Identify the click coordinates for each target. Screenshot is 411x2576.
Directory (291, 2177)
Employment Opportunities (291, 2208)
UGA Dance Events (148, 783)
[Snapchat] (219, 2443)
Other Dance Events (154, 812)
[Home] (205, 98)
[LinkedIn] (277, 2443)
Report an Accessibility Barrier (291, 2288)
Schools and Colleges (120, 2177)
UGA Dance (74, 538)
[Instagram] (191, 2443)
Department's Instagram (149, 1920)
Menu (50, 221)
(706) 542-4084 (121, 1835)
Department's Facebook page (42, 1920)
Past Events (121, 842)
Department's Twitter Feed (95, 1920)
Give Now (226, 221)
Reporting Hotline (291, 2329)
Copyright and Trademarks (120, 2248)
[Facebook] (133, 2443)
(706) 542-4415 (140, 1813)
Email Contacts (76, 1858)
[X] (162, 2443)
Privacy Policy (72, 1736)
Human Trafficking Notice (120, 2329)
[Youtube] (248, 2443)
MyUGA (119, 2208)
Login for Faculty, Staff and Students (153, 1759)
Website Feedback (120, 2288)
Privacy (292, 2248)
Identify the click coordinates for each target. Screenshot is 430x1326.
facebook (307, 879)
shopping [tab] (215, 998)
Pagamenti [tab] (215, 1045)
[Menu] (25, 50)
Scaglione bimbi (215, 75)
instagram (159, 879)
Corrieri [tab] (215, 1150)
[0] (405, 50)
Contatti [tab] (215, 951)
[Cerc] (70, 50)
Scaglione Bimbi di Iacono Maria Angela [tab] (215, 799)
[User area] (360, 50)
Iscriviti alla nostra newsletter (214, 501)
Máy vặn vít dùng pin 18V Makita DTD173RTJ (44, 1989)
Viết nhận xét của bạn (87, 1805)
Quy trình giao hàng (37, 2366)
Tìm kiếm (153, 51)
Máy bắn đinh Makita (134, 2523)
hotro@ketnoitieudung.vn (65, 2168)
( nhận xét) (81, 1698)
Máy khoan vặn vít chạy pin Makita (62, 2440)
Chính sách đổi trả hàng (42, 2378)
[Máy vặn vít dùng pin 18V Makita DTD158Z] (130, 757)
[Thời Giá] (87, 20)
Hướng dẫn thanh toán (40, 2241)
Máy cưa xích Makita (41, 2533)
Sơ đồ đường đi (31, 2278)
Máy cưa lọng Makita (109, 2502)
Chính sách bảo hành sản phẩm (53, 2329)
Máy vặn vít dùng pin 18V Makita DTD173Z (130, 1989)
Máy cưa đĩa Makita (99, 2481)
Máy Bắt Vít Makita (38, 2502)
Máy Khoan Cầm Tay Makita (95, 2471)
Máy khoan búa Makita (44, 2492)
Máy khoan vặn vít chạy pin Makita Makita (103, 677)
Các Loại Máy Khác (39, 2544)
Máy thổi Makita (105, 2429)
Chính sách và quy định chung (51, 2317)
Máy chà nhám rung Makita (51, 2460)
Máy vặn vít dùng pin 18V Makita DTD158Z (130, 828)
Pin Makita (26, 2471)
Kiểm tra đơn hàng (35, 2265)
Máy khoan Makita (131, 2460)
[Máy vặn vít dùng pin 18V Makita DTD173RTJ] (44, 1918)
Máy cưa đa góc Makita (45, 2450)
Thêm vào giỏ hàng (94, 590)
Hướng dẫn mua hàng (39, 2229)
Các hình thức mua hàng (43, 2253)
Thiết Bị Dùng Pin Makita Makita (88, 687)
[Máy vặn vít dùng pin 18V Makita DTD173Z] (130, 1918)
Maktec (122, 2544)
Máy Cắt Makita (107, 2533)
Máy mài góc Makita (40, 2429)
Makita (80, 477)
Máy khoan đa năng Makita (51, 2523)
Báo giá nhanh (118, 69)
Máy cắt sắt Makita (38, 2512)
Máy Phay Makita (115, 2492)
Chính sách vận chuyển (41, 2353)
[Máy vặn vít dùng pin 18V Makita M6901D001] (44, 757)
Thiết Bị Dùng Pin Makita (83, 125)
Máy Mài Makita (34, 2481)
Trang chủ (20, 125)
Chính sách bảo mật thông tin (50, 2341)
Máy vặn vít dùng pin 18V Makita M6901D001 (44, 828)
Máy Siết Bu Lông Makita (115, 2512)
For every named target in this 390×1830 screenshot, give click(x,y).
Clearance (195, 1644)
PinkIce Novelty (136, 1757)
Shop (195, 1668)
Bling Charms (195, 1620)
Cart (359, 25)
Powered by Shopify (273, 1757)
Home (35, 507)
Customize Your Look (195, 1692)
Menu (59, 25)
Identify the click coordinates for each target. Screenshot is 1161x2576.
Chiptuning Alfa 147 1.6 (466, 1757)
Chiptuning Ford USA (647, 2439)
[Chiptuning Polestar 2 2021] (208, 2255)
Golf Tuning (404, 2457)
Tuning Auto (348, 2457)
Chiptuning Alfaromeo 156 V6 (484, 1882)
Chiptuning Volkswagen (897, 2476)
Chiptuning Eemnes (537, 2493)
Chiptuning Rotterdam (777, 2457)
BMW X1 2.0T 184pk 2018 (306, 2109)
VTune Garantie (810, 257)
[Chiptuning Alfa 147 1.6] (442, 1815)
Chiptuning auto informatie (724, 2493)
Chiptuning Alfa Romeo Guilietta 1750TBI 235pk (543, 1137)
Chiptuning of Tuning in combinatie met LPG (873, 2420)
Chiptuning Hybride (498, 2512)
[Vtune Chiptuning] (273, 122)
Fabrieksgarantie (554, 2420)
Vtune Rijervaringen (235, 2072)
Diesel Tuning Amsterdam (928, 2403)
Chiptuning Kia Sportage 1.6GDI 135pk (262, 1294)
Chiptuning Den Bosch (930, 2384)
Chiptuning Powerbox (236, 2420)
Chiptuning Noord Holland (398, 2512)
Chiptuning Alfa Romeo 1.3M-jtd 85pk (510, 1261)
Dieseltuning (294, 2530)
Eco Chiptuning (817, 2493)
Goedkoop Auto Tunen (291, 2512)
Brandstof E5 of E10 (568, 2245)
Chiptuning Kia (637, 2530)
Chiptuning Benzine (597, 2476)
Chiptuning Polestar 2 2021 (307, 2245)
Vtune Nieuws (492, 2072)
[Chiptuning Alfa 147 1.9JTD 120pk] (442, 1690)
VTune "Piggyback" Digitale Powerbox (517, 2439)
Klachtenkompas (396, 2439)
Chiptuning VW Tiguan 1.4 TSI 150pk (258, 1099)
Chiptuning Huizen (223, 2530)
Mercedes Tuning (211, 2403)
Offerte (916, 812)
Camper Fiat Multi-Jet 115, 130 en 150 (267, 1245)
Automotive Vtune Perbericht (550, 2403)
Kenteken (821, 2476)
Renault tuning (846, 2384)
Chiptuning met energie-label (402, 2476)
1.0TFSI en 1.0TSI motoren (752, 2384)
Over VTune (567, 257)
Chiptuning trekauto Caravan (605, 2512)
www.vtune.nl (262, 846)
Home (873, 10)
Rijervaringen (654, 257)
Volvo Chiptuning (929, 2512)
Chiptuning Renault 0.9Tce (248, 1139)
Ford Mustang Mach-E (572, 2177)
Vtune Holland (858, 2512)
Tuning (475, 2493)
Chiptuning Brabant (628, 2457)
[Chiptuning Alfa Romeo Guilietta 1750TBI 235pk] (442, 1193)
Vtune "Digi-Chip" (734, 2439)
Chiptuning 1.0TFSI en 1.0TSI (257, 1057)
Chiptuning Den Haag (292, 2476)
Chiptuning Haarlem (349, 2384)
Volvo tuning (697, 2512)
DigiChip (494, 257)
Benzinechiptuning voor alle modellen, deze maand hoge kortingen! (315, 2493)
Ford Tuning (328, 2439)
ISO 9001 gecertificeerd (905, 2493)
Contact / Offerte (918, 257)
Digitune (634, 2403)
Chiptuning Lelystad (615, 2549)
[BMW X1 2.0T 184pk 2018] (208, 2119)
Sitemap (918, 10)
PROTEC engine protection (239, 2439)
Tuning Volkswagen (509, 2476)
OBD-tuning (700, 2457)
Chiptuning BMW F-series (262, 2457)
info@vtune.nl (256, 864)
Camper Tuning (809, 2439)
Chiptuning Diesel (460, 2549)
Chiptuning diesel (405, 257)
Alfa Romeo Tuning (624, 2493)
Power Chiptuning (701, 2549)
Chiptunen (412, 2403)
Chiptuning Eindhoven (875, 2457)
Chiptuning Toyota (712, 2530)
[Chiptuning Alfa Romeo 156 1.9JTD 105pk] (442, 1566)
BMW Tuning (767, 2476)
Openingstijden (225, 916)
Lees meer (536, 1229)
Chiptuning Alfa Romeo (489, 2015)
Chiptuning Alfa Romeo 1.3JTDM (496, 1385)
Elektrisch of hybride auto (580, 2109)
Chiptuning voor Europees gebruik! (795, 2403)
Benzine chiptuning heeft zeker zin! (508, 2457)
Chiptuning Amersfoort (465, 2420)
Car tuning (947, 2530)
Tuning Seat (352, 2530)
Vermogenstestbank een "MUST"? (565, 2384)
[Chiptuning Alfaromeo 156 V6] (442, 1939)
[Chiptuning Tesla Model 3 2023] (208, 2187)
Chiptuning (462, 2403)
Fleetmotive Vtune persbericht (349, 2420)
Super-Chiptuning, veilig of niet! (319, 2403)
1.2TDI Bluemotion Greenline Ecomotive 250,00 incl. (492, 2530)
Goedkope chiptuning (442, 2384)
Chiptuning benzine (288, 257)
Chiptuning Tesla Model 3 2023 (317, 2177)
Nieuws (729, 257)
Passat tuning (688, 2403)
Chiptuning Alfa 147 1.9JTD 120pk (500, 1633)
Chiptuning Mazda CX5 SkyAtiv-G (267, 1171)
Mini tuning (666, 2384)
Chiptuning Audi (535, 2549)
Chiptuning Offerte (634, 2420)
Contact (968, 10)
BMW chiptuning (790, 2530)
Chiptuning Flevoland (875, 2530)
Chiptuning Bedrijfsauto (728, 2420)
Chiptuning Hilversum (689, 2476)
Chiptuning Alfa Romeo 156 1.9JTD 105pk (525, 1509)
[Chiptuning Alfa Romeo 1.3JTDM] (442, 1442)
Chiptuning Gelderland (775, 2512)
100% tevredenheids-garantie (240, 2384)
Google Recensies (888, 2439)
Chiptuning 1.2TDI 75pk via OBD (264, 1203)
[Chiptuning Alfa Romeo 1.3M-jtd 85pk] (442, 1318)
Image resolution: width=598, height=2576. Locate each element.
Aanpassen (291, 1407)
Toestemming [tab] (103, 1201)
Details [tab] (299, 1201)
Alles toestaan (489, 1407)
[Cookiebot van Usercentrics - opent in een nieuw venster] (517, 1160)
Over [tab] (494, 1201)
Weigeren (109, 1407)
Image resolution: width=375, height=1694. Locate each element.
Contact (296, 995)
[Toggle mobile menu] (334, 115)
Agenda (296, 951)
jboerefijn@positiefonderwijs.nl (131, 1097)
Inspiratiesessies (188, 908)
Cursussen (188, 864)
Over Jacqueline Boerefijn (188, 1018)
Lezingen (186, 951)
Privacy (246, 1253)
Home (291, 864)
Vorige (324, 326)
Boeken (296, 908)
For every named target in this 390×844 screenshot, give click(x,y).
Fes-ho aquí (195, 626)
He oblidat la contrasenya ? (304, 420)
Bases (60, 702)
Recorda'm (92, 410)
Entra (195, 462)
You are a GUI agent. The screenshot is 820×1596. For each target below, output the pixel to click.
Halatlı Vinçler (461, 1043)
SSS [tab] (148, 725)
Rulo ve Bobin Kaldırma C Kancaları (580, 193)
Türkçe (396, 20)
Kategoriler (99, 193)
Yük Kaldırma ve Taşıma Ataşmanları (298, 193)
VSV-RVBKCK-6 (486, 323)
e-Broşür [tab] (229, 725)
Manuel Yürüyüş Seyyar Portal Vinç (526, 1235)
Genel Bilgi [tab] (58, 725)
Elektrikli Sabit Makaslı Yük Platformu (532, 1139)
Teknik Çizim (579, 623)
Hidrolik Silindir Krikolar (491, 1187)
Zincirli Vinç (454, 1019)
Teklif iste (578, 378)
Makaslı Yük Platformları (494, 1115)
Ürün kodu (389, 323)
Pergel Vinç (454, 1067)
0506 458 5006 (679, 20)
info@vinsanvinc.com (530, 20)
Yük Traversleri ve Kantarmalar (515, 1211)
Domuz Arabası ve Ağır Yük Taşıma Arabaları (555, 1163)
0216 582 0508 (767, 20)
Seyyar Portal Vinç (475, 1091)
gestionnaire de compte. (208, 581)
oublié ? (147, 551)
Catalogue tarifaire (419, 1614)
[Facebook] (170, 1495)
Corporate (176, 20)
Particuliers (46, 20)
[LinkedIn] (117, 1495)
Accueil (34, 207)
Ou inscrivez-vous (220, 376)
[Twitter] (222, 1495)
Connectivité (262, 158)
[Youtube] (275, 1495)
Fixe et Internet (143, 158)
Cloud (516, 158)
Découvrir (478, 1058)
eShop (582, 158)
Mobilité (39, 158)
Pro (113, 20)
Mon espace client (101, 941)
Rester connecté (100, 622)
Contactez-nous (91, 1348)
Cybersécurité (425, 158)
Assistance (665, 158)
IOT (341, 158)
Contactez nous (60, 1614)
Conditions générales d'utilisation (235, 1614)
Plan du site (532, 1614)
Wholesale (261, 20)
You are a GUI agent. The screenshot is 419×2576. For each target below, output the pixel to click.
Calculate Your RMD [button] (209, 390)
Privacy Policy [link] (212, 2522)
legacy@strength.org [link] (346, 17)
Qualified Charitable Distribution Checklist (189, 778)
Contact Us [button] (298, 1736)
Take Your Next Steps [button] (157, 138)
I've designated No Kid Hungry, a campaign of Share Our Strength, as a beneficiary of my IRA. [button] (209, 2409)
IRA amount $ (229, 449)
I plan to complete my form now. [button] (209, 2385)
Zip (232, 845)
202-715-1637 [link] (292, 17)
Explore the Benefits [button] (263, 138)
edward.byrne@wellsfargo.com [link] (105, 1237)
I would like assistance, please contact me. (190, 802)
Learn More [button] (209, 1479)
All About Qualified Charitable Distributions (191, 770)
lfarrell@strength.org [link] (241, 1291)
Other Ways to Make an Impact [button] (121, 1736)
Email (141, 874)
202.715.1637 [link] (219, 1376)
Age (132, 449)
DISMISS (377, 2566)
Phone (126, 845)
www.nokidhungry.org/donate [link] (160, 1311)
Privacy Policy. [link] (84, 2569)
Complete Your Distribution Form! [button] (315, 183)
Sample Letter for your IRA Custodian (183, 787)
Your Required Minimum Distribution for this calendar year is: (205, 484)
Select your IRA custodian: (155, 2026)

▬▬▬▬▬▬▬▬▬▬

What this task involves:
Take the lines from the first line of the listing to the line containing "Chính sách và quy định chung (51, 2317)". Please print them exactly, ends included, with nothing else.

Finished task:
Identify the click coordinates for each target. Screenshot is 411x2576.
Directory (291, 2177)
Employment Opportunities (291, 2208)
UGA Dance Events (148, 783)
[Snapchat] (219, 2443)
Other Dance Events (154, 812)
[Home] (205, 98)
[LinkedIn] (277, 2443)
Report an Accessibility Barrier (291, 2288)
Schools and Colleges (120, 2177)
UGA Dance (74, 538)
[Instagram] (191, 2443)
Department's Instagram (149, 1920)
Menu (50, 221)
(706) 542-4084 (121, 1835)
Department's Facebook page (42, 1920)
Past Events (121, 842)
Department's Twitter Feed (95, 1920)
Give Now (226, 221)
Reporting Hotline (291, 2329)
Copyright and Trademarks (120, 2248)
[Facebook] (133, 2443)
(706) 542-4415 (140, 1813)
Email Contacts (76, 1858)
[X] (162, 2443)
Privacy Policy (72, 1736)
Human Trafficking Notice (120, 2329)
[Youtube] (248, 2443)
MyUGA (119, 2208)
Login for Faculty, Staff and Students (153, 1759)
Website Feedback (120, 2288)
Privacy (292, 2248)
Identify the click coordinates for each target. Screenshot is 430x1326.
facebook (307, 879)
shopping [tab] (215, 998)
Pagamenti [tab] (215, 1045)
[Menu] (25, 50)
Scaglione bimbi (215, 75)
instagram (159, 879)
Corrieri [tab] (215, 1150)
[0] (405, 50)
Contatti [tab] (215, 951)
[Cerc] (70, 50)
Scaglione Bimbi di Iacono Maria Angela [tab] (215, 799)
[User area] (360, 50)
Iscriviti alla nostra newsletter (214, 501)
Máy vặn vít dùng pin 18V Makita DTD173RTJ (44, 1989)
Viết nhận xét của bạn (87, 1805)
Quy trình giao hàng (37, 2366)
Tìm kiếm (153, 51)
Máy bắn đinh Makita (134, 2523)
hotro@ketnoitieudung.vn (65, 2168)
( nhận xét) (81, 1698)
Máy khoan vặn vít chạy pin Makita (62, 2440)
Chính sách đổi trả hàng (42, 2378)
[Máy vặn vít dùng pin 18V Makita DTD158Z] (130, 757)
[Thời Giá] (87, 20)
Hướng dẫn thanh toán (40, 2241)
Máy cưa xích Makita (41, 2533)
Sơ đồ đường đi (31, 2278)
Máy cưa lọng Makita (109, 2502)
Chính sách bảo hành sản phẩm (53, 2329)
Máy vặn vít dùng pin 18V Makita DTD173Z (130, 1989)
Máy cưa đĩa Makita (99, 2481)
Máy Bắt Vít Makita (38, 2502)
Máy Khoan Cầm Tay Makita (95, 2471)
Máy khoan búa Makita (44, 2492)
Máy khoan vặn vít chạy pin Makita Makita (103, 677)
Các Loại Máy Khác (39, 2544)
Máy thổi Makita (105, 2429)
Chính sách và quy định chung (51, 2317)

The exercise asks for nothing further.